I did "love" the "N"s "false" self. I notice that the majority of the time I am sickened and repulsed by thoughts of him. Occasionally though, the false "N" creeps into my mind and brings back all those warm fuzzy memories. Those memories cause me pain and hurt because I realize none of it was real.... and it's over.

Stopping these thoughts are important to me because the less I think about him ...the less I hurt.

The book is about thought stopping. Stopping the thoughts of them before you trigger the thought=feeling=thought process. When a thought of them comes into your mind--you simply say STOP! and then you replace it with a pleasant memory or fantasy that doesn't have to do with them. Doing this EVERY time they come into your mind----retrains your brain not to think of them.

Also, learning to take them off their pedestool---and seeing their flaws help.
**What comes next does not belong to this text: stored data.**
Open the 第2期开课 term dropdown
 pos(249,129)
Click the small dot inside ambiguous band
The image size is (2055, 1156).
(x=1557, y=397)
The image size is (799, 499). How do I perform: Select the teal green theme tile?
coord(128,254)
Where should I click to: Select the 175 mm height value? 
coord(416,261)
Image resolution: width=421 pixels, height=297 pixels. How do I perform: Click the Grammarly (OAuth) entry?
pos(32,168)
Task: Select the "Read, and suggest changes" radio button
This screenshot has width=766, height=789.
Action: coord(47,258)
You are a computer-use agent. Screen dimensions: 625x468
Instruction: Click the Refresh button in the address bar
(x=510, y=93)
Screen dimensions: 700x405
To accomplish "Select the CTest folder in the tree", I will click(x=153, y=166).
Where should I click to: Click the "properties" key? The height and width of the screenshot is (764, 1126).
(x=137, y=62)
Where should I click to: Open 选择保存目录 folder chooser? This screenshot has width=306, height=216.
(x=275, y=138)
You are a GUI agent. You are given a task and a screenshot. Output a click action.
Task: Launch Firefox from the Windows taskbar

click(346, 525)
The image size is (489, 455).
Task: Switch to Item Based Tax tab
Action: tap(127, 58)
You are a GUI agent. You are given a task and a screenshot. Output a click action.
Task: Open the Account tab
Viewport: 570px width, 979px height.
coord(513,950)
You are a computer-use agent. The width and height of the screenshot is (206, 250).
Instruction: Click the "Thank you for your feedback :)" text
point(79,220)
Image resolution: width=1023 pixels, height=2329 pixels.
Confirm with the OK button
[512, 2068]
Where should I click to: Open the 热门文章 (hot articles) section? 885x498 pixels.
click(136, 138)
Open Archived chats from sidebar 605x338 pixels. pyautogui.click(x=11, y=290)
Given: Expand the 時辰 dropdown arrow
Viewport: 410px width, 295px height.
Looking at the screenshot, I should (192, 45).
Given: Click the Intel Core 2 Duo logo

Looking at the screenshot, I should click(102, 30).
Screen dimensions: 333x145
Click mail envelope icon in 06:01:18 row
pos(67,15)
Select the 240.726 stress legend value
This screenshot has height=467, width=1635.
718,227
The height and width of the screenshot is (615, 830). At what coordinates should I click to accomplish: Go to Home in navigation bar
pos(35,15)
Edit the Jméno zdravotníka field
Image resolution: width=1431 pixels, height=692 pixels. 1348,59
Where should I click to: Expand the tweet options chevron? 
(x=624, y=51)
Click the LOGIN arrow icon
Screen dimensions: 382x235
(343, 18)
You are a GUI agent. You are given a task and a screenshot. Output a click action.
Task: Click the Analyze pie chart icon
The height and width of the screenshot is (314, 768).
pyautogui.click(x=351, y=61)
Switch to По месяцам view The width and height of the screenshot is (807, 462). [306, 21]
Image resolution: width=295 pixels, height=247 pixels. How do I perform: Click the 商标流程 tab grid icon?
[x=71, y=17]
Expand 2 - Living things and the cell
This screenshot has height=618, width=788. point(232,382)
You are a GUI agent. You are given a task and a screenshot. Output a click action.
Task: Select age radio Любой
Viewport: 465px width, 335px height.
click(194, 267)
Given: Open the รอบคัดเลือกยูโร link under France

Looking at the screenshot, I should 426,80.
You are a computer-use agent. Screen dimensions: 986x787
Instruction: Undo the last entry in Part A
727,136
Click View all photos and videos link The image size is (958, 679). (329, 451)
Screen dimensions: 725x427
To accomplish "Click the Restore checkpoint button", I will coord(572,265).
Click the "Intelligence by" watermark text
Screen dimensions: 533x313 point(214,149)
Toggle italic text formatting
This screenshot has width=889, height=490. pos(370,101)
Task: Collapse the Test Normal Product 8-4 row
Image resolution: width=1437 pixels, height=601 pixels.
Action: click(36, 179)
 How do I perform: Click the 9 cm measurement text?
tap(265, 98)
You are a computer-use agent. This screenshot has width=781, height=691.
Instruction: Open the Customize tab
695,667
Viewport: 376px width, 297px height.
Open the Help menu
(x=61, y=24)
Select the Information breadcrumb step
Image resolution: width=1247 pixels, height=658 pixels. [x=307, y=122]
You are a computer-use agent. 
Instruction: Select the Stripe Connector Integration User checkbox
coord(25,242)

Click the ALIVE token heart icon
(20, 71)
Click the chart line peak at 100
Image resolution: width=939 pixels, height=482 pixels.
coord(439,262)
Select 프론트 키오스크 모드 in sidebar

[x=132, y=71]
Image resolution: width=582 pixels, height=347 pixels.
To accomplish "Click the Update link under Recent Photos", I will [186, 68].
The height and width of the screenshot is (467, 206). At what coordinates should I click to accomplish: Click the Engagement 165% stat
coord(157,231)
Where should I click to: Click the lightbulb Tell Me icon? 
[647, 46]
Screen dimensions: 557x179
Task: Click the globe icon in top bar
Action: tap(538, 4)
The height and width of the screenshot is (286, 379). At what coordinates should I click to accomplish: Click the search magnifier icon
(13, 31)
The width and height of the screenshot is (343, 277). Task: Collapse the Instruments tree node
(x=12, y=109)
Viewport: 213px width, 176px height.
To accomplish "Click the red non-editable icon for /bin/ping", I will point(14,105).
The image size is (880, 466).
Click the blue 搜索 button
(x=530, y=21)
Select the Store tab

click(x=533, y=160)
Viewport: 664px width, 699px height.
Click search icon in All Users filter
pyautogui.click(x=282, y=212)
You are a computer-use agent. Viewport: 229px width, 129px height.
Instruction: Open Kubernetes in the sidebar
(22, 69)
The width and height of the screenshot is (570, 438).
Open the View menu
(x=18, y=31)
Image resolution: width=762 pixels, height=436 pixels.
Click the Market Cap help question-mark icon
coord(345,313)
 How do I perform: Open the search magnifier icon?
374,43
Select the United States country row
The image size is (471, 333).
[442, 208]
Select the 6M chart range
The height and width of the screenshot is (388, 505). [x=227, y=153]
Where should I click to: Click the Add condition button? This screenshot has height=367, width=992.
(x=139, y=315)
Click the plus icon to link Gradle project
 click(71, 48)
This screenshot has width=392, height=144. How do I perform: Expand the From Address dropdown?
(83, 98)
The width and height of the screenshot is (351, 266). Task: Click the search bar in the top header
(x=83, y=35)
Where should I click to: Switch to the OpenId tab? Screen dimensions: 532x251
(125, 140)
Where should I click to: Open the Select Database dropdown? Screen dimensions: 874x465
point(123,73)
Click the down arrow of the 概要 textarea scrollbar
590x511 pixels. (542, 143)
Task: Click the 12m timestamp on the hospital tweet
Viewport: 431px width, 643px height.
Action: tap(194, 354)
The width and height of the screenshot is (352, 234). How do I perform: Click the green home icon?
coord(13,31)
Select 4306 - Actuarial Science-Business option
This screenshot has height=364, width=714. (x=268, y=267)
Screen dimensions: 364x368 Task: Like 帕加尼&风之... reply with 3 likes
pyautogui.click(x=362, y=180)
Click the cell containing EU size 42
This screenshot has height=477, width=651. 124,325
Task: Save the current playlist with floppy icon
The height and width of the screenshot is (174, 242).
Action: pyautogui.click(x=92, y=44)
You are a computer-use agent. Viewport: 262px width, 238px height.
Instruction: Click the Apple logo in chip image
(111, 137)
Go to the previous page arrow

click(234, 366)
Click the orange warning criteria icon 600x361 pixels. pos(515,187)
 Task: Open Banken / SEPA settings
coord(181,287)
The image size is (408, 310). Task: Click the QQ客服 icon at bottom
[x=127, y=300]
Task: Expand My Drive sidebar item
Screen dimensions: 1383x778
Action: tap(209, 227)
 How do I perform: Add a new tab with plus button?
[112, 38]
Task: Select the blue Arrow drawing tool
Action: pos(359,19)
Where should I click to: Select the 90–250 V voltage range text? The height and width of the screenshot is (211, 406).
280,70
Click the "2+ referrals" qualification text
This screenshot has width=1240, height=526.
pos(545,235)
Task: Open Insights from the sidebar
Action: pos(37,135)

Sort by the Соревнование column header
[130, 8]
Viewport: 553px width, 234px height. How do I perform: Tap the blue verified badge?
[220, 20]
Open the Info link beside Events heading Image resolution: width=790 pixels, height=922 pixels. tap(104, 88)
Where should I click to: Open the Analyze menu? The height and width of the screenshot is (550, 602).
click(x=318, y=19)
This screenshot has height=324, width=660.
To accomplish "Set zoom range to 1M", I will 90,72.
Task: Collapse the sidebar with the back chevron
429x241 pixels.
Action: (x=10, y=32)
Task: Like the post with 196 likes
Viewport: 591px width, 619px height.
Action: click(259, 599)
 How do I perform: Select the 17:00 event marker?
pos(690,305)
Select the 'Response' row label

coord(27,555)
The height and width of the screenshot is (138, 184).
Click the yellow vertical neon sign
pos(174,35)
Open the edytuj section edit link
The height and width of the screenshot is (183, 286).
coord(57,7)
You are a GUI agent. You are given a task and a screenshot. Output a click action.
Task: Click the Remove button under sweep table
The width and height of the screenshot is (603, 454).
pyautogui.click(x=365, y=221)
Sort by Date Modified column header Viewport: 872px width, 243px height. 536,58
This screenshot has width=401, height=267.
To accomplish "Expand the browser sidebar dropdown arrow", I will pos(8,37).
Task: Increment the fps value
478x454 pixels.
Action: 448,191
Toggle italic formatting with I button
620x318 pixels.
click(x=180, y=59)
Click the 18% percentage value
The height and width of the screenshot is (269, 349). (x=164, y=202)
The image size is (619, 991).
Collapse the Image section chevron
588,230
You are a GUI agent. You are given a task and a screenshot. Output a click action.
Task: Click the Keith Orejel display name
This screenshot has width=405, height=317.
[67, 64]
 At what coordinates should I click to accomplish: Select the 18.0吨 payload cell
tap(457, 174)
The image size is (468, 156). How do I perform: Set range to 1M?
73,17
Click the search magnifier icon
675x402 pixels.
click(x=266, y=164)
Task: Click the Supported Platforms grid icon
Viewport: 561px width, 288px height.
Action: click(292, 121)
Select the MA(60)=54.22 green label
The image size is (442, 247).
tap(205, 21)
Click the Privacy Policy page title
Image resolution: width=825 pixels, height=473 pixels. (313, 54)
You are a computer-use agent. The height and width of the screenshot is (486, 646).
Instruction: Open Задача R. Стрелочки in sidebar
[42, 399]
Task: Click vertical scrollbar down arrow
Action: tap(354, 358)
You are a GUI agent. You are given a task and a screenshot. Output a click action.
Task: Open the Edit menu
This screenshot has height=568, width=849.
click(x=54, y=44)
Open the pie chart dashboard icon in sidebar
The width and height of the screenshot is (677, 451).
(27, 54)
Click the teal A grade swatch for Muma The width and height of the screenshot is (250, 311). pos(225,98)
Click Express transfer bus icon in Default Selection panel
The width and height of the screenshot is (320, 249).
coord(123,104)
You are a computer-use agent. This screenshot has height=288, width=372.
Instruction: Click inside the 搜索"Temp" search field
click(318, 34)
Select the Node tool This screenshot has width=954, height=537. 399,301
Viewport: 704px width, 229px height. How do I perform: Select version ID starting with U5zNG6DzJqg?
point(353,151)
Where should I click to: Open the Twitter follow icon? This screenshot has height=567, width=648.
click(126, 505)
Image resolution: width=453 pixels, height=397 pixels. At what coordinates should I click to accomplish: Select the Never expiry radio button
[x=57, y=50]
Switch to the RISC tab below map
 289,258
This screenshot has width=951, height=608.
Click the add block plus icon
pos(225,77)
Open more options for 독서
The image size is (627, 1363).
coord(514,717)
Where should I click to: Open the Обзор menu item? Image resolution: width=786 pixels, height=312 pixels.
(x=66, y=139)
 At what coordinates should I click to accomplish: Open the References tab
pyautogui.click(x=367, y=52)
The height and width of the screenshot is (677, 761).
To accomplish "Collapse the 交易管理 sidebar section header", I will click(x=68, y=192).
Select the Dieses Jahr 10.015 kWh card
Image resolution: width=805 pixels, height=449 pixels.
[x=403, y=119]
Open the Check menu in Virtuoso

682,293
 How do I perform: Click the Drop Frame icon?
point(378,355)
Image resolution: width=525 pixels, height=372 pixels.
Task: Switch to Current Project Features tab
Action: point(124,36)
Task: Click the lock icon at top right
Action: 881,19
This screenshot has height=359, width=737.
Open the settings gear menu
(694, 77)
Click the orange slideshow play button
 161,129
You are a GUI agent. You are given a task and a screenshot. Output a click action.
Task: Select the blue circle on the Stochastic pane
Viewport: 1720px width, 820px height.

Picking out a few of their flaws or perfections and exaggerating them into something that makes them look funny or repulsive helps. Hence, helping you to fall out of love with them---and stop thinking about them. Its so torturous being in love with someone that we know isn't good/healthy for us and continuing to let them back in our lives.

My "N" is overweight and lazy so I've been picturing him locked up in his house with tons of junkfood and fast food---just shoving his face with it---and because he's so lazy---I imagine him wearing a diaper because he's too lazy to get up and go to the bathroom. Then not showering and smelling for days. haha Ewww. So nasty. And then to get his nice smile out of my mind I picture him toothless in my mind with coldsores all around his lips. Makes me feel so repulsed. I'm really starting to feel so disgusted by the thought of him....It's working! YESSSSS! Awesome!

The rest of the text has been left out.